Day before, Act your age, Eve Brown by Talia Hibbert
During my research for this article, it became clear that the novel genre is an unrecognized power in the neurodiverse representation space, and this series is a prime example of that. Talia has a reputation for being a hot mess, and she continues to strengthen it with new disasters. At the start of the novel, she gave up. At least until she becomes determined to help B&B owner Jacob, who has broken his arm but certainly doesn’t want help. Their opposing natures instantly put them at odds, but Eve’s natural charisma and charm just might win him over again.
Due to a clutch scene, this even prompted some readers to seek their own diagnoses. Hibbert herself is a neurodiverse, and ideas from her experiences with autism are also evident on the page, along with ideas from ADHD friends.
4 characters with ADHD symptoms
Scott, Scott Pilgrim’s precious little life by Bryan O’Malley
Scott has a major case of existential boredom at the start of the series. Prone to unbridled imagination and extravagant sidebars, he just doesn’t seem to know what to do with his life, or even keep a job. But then he is swept away by Ramona Flowers, and to win her he has to fight his Seven Evil Exes. Fortunately, a life of video games prepared him perfectly for this precise moment.
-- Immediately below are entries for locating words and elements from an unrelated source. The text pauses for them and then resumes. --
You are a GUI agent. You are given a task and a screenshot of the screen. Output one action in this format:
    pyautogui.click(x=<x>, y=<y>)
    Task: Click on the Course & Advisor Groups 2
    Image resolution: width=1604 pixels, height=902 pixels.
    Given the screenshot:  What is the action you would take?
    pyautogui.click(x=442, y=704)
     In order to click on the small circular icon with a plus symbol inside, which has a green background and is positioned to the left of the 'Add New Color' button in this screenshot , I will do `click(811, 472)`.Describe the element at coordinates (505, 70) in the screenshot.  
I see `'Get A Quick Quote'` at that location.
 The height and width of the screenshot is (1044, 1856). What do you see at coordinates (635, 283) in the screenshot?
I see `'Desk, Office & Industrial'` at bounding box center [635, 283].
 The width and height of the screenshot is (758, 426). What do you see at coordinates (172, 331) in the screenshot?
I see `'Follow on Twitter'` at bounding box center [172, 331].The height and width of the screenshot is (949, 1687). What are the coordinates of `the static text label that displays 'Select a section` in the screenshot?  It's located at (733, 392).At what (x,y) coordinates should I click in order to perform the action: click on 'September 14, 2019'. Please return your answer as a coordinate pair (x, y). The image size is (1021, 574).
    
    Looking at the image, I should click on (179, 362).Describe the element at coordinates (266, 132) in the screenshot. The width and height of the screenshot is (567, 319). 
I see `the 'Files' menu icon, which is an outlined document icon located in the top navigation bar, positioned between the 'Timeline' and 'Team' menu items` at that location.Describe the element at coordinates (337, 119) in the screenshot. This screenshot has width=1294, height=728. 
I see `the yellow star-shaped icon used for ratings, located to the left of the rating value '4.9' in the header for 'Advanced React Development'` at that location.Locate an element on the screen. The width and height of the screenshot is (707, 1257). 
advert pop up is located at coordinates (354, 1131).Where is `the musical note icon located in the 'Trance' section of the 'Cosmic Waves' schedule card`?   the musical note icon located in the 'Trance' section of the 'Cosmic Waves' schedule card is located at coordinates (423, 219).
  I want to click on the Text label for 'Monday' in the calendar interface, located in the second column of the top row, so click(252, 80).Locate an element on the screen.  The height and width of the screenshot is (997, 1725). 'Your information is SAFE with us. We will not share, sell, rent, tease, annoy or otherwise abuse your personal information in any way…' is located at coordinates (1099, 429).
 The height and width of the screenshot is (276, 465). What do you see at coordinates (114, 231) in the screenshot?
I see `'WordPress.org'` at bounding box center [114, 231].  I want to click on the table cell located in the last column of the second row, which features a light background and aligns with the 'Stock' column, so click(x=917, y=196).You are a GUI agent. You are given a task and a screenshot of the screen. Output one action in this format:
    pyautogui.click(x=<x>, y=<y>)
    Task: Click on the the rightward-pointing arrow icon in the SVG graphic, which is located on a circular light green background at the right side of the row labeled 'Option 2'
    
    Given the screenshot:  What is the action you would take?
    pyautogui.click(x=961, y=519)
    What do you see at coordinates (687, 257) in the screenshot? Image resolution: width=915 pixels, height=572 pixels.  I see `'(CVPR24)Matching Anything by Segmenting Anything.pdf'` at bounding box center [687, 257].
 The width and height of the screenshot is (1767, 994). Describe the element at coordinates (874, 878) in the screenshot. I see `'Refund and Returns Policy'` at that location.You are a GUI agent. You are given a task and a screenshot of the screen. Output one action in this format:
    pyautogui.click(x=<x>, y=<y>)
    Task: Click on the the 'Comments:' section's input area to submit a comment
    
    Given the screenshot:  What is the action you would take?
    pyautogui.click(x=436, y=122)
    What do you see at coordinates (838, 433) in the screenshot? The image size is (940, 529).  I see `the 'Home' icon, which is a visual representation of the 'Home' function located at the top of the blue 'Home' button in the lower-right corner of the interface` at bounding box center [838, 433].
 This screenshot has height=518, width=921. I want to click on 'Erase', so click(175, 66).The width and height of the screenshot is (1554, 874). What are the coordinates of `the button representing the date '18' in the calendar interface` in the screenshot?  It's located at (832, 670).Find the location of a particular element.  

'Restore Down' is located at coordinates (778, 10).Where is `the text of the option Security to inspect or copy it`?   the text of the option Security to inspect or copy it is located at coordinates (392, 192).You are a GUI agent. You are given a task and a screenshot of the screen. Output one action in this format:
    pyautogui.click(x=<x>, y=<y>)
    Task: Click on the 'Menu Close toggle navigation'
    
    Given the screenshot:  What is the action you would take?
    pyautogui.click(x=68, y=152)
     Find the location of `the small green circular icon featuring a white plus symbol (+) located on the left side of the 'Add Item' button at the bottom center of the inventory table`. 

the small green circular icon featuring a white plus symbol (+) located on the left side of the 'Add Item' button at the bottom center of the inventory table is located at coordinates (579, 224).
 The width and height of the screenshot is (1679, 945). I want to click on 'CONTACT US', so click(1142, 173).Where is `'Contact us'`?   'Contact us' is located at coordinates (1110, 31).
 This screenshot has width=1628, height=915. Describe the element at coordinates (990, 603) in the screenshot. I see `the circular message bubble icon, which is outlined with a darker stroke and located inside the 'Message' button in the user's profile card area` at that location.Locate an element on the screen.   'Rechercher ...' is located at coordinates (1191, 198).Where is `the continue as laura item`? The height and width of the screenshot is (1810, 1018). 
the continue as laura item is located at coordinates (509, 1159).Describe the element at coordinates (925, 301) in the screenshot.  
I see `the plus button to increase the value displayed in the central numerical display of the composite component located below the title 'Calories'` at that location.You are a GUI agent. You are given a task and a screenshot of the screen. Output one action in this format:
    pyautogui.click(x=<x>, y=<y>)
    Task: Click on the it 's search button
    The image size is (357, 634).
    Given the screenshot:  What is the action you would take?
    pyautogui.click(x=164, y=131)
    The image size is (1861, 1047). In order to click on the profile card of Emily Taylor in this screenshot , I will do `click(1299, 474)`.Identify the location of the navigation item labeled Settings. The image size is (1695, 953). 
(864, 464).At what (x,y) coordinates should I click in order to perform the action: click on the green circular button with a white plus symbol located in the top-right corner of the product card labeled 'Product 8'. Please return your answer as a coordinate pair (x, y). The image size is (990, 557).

Scott’s tendency to forget things, to lose things, to lose sight of what he is doing entirely, and to let himself be drawn into deep fits of the imagination – all of this makes an excellent portrait of ADHD.
Jeanne, Dread nation by Justina Ireland
In this dark historical fantasy, the civil war has turned into a war against the dead, and the zombie fight continues as the country attempts to rebuild itself. As a student at the Baltimore School of Combat, Jane McKeene is both a high-level soldier against the living dead and a constant source of trouble for Miss Preston, who runs the school. Rebellious, impulsive, impatient and spirited as they come, it’s easy to justify Jane’s ADHD diagnosis.
Myriam, Blackbirds by Chuck Wendig
At the start of this gritty series, Miriam Black isolated herself and made do with her ability to see exactly when a person was going to die – she long ago gave up being able to change what she sees. Miriam was a particularly fun protagonist for me because she’s so naturally chaotic and insanely impulsive with a clearly addictive personality, but she’s also intuitive and a natural solution to improvisation problems. Living with ADHD, it all ringed true on a deep level.
Ayoola, My sister, the serial killer by Oyinkan Braithwaite
In this dark tale of sibling rivalry, protagonist Korede and her sister Ayoola are completely at odds. Korede is cautious, cautious and calculating in the way she manages her life, conscientiously carrying out her job as a nurse and keeping her distance from the doctor she longs for. Meanwhile, Korede is fearless and impulsive, and finds herself in one sticky spot after another as she casually confronts one ill-chosen lover after another, only to find herself killing them – in self-defense, of course. Ayoola may not be the brightest portrayal of ADHD, but her myopia, impulsiveness, and even charisma are all traits strongly associated with learning disability.
When ADHD is portrayed in fictional characters, it’s good for everyone. Those of us with ADHD get the validation to be seen – as well as the relief that we too can be a protagonist in our lives! Neurotypical readers gain an understanding of the ways ADHD can manifest itself in very different ways and move beyond stereotypes to see the value of other brain types functioning.
With more representation, we can build a better understanding so that we can celebrate the gifts that come with ADHD not only during ADHD Awareness Month, but throughout the year. Taking one of these books is a great place to start.